● Consigne A: Pour chacune des affirmations suivantes, dites si elle concorde avec l'extrait fourni en répondant oui ou non, puis citez mot pour mot le passage qui tranche : (i) Boris Vian a entrepris de traduire le Monde des non-A ; (ii) l'extrait présente Van Vogt comme un philosophe ; (iii) la Faune de l'espace décrit d'abord une longue expédition interstellaire.

● Extrait fourni:

Van Vogt est en effet fondamentalement un technologue, en ce qu'il
croit qu'à tout problème, philosophique, psychologique
ou social, doit répondre une technique efficace. Ce sont
de telles technologies toutes prêtes qu'il croit découvrir
dans la Sémantique générale d'Alfred Korzybski
et dans la dianétique de L. Ron Hubbard. De Korzybski, il
retint quelques banalités comme «la carte n'est pas
le territoire», qu'avec génie il transforma en un authentique
roman philosophique, le Monde des non-A, où se trouvent posés
des problèmes fondamentaux sur la société idéale,
la responsabilité individuelle, l'identité (aux deux
sens du terme), la mémoire, la nature fine de l'univers et,
partant, l'ontologie.
L'accueil
réservé à ce livre par le public français
se révèle surprenant. Non seulement il fascine Boris
Vian, qui se consacre à le traduire, mais il inquiète
Michel Butor, étonne Audiberti, Pierre Kast, France Roche,
Stephen Spriel (créateur de la collection Rayon fantastique
chez Gallimard et traducteur de Malcolm Lowry), et une bonne partie
de l'intelligentsia qui, dans les revues intellectuelles les plus
prestigieuses, célèbre la science-fiction au début
des années 50. Plus tard, il sera cité par Guy Lardreau.
Qu'on ne s'y méprenne pas: Van Vogt n'est pas un philosophe,
mais c'est un artiste de la question. Et par là un éveilleur,
quelqu'un qui conduit à la tentation de penser autrement,
contre le dogme, contre Aristote.
La
Faune de l'espace est un roman à peine moins étonnant.
Il décrit d'abord une longue expédition interstellaire
d'exploration avec tous les problèmes humains que pose la
cohabitation. Il présente ensuite une étonnante galerie
d'extraterrestres qui inspira le cinéma jusqu'au plagiat.

● Consigne B: Donnez sous forme de tableau Markdown, avec les colonnes N° et Ligne, la partie de la liste qui s'ouvre sur la ligne contenant « Click the Replace this set cell containing 9D » et se ferme sur celle contenant « click(x=138, y=82) ». Incluez ces deux lignes et laissez de côté les lignes vides.

(Données sur les mots et la position des éléments)
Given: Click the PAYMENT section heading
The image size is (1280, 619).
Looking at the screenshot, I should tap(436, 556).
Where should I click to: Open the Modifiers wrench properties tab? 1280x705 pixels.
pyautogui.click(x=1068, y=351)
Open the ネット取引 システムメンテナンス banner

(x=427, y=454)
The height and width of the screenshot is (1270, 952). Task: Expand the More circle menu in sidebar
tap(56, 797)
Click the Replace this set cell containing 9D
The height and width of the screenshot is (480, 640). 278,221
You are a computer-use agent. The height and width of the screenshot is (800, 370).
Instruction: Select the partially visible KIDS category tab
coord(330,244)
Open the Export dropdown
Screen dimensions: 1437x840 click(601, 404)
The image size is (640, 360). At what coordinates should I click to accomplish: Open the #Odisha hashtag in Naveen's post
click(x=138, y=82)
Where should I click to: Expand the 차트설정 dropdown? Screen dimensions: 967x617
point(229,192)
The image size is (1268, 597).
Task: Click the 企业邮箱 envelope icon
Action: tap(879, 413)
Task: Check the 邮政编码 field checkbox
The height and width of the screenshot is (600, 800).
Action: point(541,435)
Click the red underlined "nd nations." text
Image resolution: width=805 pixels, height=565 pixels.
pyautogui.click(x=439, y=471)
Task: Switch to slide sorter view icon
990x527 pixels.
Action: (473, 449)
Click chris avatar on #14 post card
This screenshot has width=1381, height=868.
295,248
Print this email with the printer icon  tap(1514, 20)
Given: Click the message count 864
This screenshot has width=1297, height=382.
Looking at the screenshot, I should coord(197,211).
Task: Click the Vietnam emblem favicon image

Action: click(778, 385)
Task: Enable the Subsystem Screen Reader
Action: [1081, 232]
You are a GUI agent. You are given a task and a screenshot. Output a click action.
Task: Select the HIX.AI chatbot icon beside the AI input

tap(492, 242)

● Réponse attendue A:
(i) Oui : « qui se consacre à le traduire ».
(ii) Non : « Van Vogt n'est pas un philosophe ».
(iii) Oui : « Il décrit d'abord une longue expédition interstellaire ».

● Réponse attendue B:
| N° | Ligne |
|---|---|
| 1 | Click the Replace this set cell containing 9D |
| 2 | The height and width of the screenshot is (480, 640). 278,221 |
| 3 | You are a computer-use agent. The height and width of the screenshot is (800, 370). |
| 4 | Instruction: Select the partially visible KIDS category tab |
| 5 | coord(330,244) |
| 6 | Open the Export dropdown |
| 7 | Screen dimensions: 1437x840 click(601, 404) |
| 8 | The image size is (640, 360). At what coordinates should I click to accomplish: Open the #Odisha hashtag in Naveen's post |
| 9 | click(x=138, y=82) |